Mittelständische Energieversorger bieten Dienstleistungen für Großkunden
Strom und IT-Service aus einer Hand

Als vor sechs Jahren der Energiemarkt liberalisiert wurde, war dies für viele Versorgungsunternehmen ein Kulturschock. Damals prophezeiten Energieexperten, dass mit der Lieferung von Strom oder Gas alleine künftig kein Wachstum mehr generiert werden könnte. Sie sagten vor allem den kleineren Versorgern bittere Zeiten voraus. Doch es kam anders.

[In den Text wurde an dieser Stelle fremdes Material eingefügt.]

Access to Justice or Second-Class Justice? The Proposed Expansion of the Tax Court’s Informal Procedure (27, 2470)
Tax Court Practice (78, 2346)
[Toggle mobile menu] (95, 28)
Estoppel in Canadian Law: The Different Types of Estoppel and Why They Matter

HB DÜSSELDORF. Nach einer kurzen Schwächephase erholten sich die Preise wieder. Die etablierten Firmen konnten ihre Marktanteile halten. Die Privatkunden waren weniger preisbewusst und wechselwillig als von vielen Experten angenommen. Zudem hatten sich die meisten regionalen Versorgungsunternehmen gut vorbereitet und Strategien entwickelt, mit denen sie nicht nur ihr Überleben sichern, sondern ihr Geschäft ausbauen konnten.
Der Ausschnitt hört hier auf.